We asked Ausdenmoore to share her thoughts on what Life Design and the principles of design thinking bring to BGSU as a public university for the public good.
What does Life Design bring to the undergraduate student experience at BGSU?
Life Design at BGSU combines two strong resources for student success: 1) design thinking tools and content providing creative problem-solving skills that students can apply to their college and life experience, and 2) a Life Design Coach who is positioned to help students apply Life Design content and empower them to design a life they love. Broadly speaking, higher ed is reexamining what it means to get a college education. Prospective students and their parents are understandably asking, ‘What's the value of a college education?’ BGSU is attempting to better prepare our students for an unknown future, including careers that might not yet exist in a world that's constantly evolving and changing.
Can you tell us more about the principles of Life Design and how we are applying it to our students at BGSU?

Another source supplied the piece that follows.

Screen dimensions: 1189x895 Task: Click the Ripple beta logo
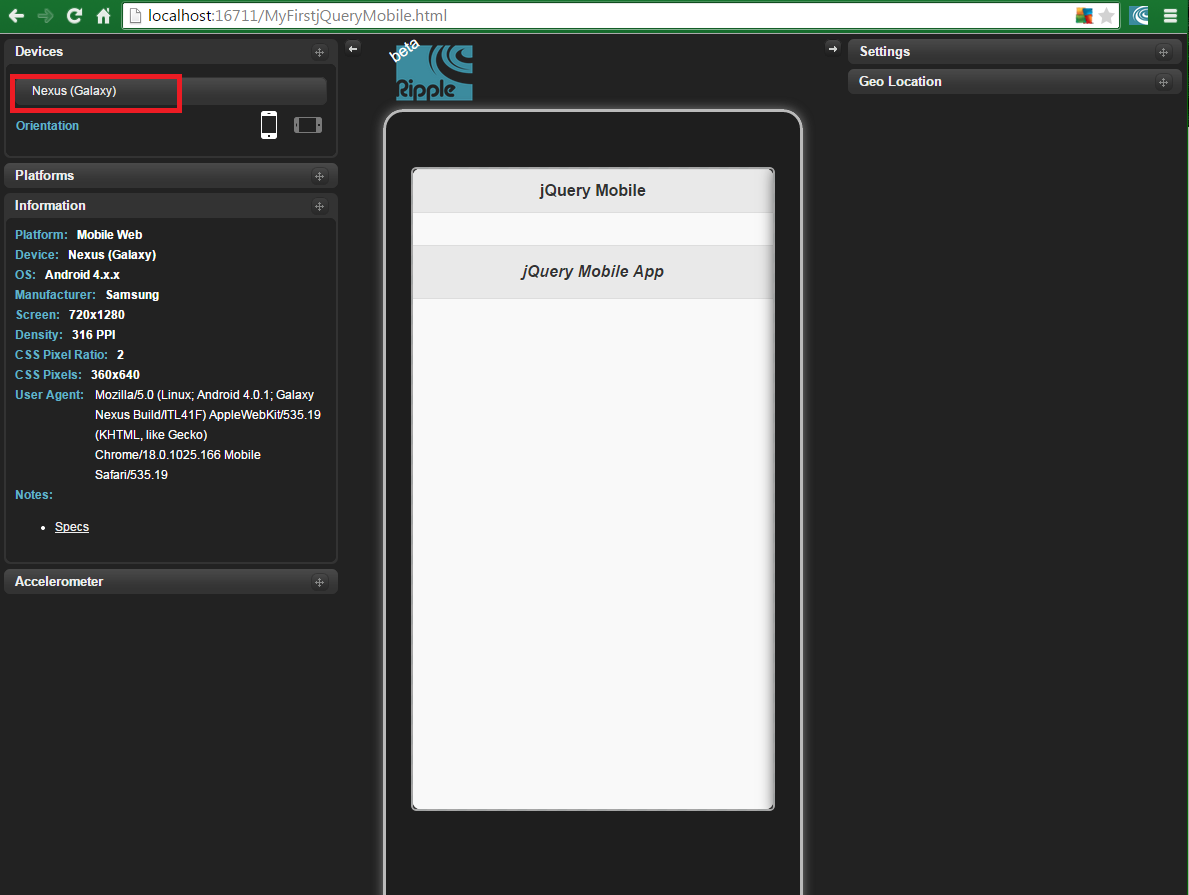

Life Design is based on the principles of design thinking as a creative problem-solving framework, which began as a discipline stemming out of mechanical engineering and has emerged across several disciplines and often used as a tool for innovation. Design thinking has been used in many different industries to address a wide range of challenging problems in an increasingly complex world. As we think about BGSU as a public university for the public good, we are looking for effective approaches to tackling a multitude of challenges as a society. As an institution, we are focusing on how to best position our students to take on current and unforeseen challenges in the future.
Life Design is all about applying the process and principles of design thinking to one’s own life. It leads to thinking about how you can prototype your career opportunities. From a Life Design standpoint, we focus on six mindsets:
- Be curious.
- Have a bias to take action.
- Reframe your problems to broaden your perspective.
- Embrace the process.
- Collaborate and ask for help when you need it.
- Share your story.
How are students brought into Life Design?
Over the next two years, our goal is to find a way for all incoming students to get exposed to Life Design in some way. It doesn't mean they're all taking the University’s first-year seminar, BGSU 1910, or meeting with a Life Design Coach. That’s because many of our students are already part of a strong cohort integrating Life Design with campus partners like Athletics, the Thompson Scholarship program, TRIO and others.
We want to make sure that students have that network of faculty and staff who are there to support them, and that they are getting exposed to the basic mindsets. So, with BGSU 1910, we're thinking about auto enrolling students who might not otherwise be part of a cohort during their first year.
Where first-year students are already grouped together within a program, we're working with those deans and schools and faculty to think about how we can integrate the basic principles of Life Design into the curricula. From a franchise model standpoint, the question is, ‘How do the basic concepts of Life Design become part of the fabric of our campus culture?’
How does Life Design support the University’s mission and strategic plan?
President Rogers and the Board of Trustees, faculty members and administrators have spent years thinking about how the Life Design framework ties to our strategic plan and our goals as a public university for the public good. As we think about what it means to redefine student success, we want to work out how Life Design principles can become an integral part of how we, as an institution, equip our students to become curious, empathetic, adaptable and creative problem solvers.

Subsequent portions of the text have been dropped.